## EXTRAIT DE PAGE

_ _ _ _ _

Au Cambodge, les temples d'Angkor souffrent du tourisme de masse et de la pollution.
En effet, jusqu'à 3.000 touristes peuvent escalader chaque jour la colline pour grimper sur les temples déjà fragiles et assister au spectacle du coucher du soleil sur Angkor Vat, tandis que les cars tournent autour de ce qui serait le plus grand édifice religieux du monde, construit comme des centaines d'autres par les rois d'Angkor entre le IXe et le XIVe siècles.
Cet afflux de touristes accélère la détérioration des édifices déjà malmenés par la végétation tropicale envahissante et les pluies de la mousson.
"Personne ne devrait être autorisé à marcher sur des pierres vieilles de mille ans", souligne Jeff Morgan, directeur exécutif du Fonds pour le patrimoine mondial, basé aux Etats-Unis. La limitation du nombre de touristes sur les temples a pris des années de retard selon lui. Le site classé patrimoine mondial par l'UNESCO, et la ville la plus proche, Siem Reap, souffrent du développement anarchique, de la corruption et des projets sans cesse repoussés quant à la meilleure manière de protéger les temples à l'avenir.
Le nombre de touristes est passé de 60.000 en 1999 à 250.000 en 2001, pour atteindre 2,5 millions cette année.
Autre sujet d'inquiétude: la population de Siem Reap, qui devrait doubler pour passer à 250.000 personnes d'ici à 2020. Le pompage non réglementé des eaux souterraines laisse craindre un effondrement du sol sous les temples. Et la ville compte désormais 320 hôtels et maisons d'hôte.
Les défenseurs d'Angkor estiment qu'il est temps de limiter strictement le nombre de touristes autorisés sur le site chaque jour, à l'image de L'Alhambra en Espagne ou du Machu Picchu au Pérou, ou d'imposer le port de chaussons et de délimiter précisément le parcours des visiteurs.

_ _ _ _ _

[Entrées enregistrées]

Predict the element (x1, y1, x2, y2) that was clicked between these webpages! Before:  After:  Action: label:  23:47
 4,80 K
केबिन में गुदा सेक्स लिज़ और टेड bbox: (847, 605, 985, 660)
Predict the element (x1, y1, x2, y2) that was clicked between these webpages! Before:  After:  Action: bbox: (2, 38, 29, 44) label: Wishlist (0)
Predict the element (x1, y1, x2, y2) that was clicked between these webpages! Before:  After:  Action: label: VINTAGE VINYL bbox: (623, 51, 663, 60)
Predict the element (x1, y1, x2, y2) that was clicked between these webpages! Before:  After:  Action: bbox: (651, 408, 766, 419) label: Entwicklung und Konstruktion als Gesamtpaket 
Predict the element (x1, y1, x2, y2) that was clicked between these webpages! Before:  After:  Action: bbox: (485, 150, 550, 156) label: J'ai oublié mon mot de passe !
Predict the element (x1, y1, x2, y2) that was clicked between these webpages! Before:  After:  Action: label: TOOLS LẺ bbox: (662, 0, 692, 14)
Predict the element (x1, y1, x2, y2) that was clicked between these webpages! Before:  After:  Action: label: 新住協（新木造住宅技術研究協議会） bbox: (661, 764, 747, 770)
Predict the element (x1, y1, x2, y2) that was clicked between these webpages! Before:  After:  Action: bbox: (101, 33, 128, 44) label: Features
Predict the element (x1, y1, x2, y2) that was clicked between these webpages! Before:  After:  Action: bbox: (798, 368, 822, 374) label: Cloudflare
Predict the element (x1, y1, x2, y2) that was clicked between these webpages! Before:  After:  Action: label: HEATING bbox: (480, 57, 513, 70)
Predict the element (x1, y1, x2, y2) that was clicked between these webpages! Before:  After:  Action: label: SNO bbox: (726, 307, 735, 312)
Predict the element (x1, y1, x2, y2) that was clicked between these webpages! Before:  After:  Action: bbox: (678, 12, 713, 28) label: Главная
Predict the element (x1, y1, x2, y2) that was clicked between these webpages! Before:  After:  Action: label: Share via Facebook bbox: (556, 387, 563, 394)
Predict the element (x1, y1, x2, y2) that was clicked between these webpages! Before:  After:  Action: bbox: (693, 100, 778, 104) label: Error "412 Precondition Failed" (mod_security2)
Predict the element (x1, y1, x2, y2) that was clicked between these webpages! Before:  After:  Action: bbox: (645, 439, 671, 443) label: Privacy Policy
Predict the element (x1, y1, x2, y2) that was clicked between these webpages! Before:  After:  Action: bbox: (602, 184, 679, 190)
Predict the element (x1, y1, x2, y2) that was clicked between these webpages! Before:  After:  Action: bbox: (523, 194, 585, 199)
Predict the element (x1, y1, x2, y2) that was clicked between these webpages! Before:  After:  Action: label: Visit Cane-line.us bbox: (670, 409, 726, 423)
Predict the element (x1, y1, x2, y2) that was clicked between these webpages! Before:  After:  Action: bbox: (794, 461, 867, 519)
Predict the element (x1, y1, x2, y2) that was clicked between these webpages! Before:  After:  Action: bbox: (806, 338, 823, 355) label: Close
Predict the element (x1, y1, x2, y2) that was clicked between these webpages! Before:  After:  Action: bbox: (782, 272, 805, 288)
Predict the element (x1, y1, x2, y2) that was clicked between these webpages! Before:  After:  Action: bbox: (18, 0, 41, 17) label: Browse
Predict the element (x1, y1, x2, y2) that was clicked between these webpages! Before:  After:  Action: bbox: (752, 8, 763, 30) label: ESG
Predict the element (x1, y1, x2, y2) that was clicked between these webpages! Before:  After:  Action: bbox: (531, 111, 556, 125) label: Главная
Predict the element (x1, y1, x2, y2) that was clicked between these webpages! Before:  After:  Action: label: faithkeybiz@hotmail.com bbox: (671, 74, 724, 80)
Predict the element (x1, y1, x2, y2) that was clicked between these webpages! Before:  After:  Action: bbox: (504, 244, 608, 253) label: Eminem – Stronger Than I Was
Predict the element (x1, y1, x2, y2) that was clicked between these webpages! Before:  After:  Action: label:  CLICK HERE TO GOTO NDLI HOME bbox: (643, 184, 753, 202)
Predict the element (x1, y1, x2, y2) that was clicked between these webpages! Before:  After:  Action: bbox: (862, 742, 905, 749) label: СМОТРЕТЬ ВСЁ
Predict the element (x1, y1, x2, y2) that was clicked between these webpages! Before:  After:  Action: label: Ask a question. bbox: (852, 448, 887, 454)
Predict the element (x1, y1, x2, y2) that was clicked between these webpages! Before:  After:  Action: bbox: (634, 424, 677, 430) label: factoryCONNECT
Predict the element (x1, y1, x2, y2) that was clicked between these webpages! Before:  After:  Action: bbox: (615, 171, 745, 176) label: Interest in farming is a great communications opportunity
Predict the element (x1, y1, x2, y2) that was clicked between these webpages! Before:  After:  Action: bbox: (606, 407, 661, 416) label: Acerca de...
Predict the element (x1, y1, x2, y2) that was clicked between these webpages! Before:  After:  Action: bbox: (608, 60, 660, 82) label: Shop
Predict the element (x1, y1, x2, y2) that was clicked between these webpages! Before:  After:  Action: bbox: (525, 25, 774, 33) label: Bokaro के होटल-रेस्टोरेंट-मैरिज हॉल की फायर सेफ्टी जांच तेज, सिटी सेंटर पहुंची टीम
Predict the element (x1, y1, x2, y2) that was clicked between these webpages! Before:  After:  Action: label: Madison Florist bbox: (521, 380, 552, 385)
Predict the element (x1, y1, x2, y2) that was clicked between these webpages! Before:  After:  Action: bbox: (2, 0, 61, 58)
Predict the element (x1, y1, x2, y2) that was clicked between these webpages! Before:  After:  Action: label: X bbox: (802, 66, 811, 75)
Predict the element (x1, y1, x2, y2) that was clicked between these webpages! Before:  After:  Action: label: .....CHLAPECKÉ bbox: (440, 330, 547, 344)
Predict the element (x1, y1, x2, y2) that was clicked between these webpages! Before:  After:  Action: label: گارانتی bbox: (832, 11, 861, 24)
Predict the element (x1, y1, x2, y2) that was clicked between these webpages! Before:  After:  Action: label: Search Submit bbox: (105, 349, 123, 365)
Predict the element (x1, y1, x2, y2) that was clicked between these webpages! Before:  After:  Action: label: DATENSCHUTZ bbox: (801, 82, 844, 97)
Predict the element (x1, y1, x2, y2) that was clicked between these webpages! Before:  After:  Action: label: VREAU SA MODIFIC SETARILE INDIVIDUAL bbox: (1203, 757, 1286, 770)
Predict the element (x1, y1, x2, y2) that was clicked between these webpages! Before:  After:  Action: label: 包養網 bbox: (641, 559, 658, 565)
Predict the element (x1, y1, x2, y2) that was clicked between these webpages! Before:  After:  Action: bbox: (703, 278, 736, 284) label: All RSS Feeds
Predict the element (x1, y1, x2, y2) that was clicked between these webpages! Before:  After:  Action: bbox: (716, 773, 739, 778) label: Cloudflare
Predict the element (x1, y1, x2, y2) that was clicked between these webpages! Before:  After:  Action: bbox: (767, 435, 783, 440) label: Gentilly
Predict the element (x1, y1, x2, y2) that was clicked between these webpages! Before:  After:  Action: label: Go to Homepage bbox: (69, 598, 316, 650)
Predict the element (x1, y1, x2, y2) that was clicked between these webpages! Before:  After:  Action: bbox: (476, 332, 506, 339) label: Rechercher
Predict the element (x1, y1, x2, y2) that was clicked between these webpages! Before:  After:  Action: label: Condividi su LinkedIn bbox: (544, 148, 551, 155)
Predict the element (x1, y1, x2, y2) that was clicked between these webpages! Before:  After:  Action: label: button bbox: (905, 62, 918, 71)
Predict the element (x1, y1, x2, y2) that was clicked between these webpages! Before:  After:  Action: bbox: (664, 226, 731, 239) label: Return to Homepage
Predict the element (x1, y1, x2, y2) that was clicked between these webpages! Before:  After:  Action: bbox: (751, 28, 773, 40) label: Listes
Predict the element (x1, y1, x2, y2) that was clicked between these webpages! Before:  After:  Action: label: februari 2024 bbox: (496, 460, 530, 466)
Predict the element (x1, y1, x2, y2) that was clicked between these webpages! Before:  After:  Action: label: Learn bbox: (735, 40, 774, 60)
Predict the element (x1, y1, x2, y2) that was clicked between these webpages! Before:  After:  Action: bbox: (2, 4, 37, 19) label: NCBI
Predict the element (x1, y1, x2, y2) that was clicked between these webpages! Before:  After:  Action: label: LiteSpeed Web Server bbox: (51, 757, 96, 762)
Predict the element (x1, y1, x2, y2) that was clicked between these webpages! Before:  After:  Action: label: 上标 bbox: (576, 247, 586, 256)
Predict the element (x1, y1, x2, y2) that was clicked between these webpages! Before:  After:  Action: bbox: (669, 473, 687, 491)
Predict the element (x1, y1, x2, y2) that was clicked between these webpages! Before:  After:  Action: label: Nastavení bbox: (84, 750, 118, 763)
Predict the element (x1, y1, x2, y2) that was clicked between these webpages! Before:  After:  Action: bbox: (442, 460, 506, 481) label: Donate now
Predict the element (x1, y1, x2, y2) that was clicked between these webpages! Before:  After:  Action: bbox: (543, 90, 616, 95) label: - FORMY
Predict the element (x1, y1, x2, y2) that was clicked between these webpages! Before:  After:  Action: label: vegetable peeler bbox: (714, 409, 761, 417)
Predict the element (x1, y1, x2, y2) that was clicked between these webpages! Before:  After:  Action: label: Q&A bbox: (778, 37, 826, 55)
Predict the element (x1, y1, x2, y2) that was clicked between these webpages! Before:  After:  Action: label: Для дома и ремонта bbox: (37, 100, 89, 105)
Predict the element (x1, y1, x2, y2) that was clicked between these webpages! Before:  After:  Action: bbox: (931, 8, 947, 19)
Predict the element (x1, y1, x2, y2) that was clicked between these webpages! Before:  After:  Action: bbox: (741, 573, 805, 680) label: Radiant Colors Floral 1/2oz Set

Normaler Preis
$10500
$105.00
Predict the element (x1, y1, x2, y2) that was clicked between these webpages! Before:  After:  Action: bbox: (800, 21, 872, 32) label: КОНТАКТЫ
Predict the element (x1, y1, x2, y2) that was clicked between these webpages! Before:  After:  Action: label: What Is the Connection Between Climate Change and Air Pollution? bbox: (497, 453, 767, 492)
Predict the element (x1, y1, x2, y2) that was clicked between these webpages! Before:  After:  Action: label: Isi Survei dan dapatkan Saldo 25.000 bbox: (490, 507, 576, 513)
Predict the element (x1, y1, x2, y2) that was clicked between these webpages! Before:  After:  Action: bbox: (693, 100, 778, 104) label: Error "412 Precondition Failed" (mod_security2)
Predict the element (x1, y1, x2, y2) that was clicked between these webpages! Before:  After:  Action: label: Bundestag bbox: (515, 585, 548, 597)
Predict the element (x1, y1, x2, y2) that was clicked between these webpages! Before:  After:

_ _ _ _ _

## CONSIGNE
Reformulez sous forme de liste le paragraphe de l'extrait qui commence par « Autre sujet d'inquiétude », sans perdre ses faits principaux. Les lignes constituent un matériau distinct de l'extrait.

## CORRIGÉ
- La population de Siem Reap devrait doubler pour atteindre 250.000 personnes d'ici à 2020.
- Le pompage non réglementé des eaux souterraines fait craindre un effondrement du sol sous les temples.
- La ville compte désormais 320 hôtels et maisons d'hôte.